Furniture's boundary layer is also embedded with aesthetic qualities communicating taste, social status, values, and cultural heritage; it is a means for representing one's self. Collecting Ourselves links clothing concepts with furniture, encouraging the envelopment of possessions using fabrics with colours and motifs that resonate with one's personal and cultural identity. I also investigate the fabric bag as a human-scaled form for carrying possessions, evidenced historically in peripatetic practices of soldiers, hobos, migrants and foragers, anyone who must gather things together and carry them.
The research culminates in a series of finished furniture propositions, Arks I through VI, each demonstrating a different strategy of textile and timber containment. The arks were given to different households to own in perpetuity in exchange for three months of participant feedback accompanied by images of the furniture in use. Participant engagement is framed conceptually as affording a window into everyday practices within the home, with the arks acting as post-design "probes" to illuminate how people place furniture, memorialise loved ones, store and display their objects. Drawing on ideas from practice theory and the emergent field of Practice-Oriented Design, this phase focussed on how furniture can be a mediating artefact at the nexus of homes, people, their possessions and the cultural patterns that ordinary use reinforces, resists, or reinterprets.

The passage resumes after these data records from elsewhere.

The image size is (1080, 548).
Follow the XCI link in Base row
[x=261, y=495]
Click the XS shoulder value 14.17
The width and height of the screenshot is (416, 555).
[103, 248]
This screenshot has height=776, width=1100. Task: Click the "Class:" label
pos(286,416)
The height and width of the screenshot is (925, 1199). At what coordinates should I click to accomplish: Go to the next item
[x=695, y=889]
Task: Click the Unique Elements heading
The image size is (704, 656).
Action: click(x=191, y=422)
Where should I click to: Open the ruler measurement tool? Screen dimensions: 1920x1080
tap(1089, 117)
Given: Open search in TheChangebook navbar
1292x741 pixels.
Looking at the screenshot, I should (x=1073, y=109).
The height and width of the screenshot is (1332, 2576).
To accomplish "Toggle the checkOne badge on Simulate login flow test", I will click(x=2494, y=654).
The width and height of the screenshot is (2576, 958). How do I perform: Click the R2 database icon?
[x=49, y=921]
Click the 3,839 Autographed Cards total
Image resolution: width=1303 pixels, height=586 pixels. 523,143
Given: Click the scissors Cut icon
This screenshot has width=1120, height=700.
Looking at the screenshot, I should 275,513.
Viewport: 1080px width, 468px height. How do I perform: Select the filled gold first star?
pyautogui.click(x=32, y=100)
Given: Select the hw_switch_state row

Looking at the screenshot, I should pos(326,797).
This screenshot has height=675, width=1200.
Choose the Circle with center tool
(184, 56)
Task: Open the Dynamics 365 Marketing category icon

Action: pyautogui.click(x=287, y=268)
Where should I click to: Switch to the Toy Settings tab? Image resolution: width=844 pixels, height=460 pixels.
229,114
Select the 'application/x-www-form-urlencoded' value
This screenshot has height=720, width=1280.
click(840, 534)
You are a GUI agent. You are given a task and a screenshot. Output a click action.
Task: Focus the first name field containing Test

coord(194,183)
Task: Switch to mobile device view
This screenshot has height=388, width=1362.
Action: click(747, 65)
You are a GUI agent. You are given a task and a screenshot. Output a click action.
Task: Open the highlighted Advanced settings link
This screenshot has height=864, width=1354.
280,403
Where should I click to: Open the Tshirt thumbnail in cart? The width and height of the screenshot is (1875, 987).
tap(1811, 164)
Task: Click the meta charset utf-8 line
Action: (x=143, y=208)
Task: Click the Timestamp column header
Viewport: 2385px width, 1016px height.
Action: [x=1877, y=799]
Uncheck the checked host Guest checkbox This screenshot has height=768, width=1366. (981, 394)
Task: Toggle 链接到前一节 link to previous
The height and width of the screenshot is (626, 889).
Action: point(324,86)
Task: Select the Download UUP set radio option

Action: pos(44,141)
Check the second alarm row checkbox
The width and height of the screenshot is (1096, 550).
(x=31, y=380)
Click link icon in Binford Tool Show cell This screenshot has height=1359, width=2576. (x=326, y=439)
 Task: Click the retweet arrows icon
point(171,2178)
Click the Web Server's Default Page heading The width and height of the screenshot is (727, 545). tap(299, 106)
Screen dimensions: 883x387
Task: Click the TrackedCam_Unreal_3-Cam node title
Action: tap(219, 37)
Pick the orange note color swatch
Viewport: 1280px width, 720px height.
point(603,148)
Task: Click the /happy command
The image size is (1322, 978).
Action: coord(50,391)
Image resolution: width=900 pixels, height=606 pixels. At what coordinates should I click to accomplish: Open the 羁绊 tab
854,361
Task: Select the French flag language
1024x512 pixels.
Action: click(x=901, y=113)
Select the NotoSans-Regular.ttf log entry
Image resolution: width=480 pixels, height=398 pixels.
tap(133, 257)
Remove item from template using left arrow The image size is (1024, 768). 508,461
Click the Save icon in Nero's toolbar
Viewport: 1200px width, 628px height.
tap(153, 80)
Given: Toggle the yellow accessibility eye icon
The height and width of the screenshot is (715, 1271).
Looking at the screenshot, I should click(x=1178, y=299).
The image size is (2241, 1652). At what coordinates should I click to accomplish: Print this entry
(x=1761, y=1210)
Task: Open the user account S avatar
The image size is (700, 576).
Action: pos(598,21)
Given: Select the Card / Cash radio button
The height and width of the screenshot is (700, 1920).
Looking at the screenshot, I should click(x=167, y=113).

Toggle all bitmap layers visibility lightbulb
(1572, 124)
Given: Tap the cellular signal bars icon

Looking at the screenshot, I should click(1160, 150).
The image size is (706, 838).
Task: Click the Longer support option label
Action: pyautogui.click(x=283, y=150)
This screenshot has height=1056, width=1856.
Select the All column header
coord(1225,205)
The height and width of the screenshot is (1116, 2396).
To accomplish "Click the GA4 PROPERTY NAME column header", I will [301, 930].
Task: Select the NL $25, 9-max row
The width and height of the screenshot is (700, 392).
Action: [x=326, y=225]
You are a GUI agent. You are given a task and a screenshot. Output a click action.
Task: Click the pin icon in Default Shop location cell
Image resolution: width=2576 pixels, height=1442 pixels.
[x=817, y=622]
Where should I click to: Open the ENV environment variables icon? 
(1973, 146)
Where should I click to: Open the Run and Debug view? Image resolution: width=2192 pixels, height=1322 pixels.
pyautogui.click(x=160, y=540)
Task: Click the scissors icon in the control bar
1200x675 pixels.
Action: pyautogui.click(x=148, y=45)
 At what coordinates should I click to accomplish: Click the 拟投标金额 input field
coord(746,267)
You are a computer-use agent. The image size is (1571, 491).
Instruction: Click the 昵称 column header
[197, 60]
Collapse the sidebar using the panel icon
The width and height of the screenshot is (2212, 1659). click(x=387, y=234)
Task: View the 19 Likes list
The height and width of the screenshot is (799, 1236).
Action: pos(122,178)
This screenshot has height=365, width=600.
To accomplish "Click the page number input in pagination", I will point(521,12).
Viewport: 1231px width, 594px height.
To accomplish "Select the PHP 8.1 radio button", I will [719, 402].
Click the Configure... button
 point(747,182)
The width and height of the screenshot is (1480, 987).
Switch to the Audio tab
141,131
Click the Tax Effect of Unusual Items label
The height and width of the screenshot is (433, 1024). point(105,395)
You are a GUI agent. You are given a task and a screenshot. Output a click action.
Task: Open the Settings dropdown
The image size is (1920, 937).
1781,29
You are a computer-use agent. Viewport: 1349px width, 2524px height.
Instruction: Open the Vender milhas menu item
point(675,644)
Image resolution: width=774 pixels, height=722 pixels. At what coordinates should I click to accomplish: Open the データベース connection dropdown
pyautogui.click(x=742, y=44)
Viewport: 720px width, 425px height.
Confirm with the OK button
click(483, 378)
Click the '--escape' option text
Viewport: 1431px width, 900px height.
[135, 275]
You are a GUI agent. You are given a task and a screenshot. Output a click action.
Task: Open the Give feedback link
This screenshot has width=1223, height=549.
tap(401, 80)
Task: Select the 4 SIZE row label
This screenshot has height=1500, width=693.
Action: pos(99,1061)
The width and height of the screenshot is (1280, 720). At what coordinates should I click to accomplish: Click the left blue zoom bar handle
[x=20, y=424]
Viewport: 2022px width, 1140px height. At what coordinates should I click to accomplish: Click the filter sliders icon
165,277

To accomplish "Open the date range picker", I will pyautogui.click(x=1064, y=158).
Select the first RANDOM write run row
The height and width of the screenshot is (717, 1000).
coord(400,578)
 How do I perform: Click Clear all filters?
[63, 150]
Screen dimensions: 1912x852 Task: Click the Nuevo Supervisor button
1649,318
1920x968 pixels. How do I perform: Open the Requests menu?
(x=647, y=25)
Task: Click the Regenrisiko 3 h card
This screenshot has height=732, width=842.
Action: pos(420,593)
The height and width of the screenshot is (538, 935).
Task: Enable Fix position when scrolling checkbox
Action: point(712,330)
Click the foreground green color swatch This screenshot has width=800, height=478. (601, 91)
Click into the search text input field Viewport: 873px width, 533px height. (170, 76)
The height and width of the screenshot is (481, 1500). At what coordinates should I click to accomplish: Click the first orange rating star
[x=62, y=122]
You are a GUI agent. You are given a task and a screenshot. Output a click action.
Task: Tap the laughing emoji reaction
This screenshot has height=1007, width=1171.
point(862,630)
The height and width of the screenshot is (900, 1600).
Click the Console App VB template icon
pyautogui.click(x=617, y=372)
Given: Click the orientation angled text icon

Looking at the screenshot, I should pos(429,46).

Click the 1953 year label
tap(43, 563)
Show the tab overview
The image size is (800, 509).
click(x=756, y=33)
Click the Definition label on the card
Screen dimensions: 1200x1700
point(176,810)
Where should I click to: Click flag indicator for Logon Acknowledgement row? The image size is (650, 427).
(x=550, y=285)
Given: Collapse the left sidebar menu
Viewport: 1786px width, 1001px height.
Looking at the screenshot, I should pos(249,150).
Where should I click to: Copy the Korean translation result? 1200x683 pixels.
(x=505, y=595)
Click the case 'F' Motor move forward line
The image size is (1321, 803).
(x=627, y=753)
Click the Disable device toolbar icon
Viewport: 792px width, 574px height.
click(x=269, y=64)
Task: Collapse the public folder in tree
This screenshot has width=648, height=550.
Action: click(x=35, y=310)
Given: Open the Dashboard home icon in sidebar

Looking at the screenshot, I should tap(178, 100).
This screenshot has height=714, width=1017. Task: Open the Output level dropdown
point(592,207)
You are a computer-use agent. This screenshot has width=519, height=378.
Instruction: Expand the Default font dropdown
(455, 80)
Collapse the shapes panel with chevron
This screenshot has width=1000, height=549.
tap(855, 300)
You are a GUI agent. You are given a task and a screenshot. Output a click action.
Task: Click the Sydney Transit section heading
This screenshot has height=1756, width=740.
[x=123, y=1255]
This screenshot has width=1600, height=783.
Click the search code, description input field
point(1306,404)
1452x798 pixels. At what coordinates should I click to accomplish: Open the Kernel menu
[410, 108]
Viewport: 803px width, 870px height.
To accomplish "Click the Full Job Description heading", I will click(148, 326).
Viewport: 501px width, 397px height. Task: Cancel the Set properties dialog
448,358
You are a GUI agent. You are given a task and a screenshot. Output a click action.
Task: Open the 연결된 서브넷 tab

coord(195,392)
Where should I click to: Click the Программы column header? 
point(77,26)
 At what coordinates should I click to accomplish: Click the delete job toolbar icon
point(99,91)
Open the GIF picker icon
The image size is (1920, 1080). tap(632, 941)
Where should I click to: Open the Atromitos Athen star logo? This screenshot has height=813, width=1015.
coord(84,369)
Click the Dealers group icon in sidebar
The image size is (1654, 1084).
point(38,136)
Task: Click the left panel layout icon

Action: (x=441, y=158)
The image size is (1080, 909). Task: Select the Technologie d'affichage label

Using unconventional formal elements and containment strategies, the Collecting Ourselves trial phase inserts an unfamiliar piece of furniture into homes. Through this novel mediating artefact, Collecting Ourselves has yet to provoke significant changes in how participants store their treasured possessions; nonetheless, participants demonstrated imaginative alternative uses for the furniture. This result corroborates Michel de Certeau's assertion that consumers, as "non producers," are creative producers through their use of things they acquire. Thus, the personal furniture from Collecting Ourselves demonstrates a method for fostering the practice of everyday creativity within the home, which may in time engender personal attachment to the furniture while simultaneously producing a stronger sense of self.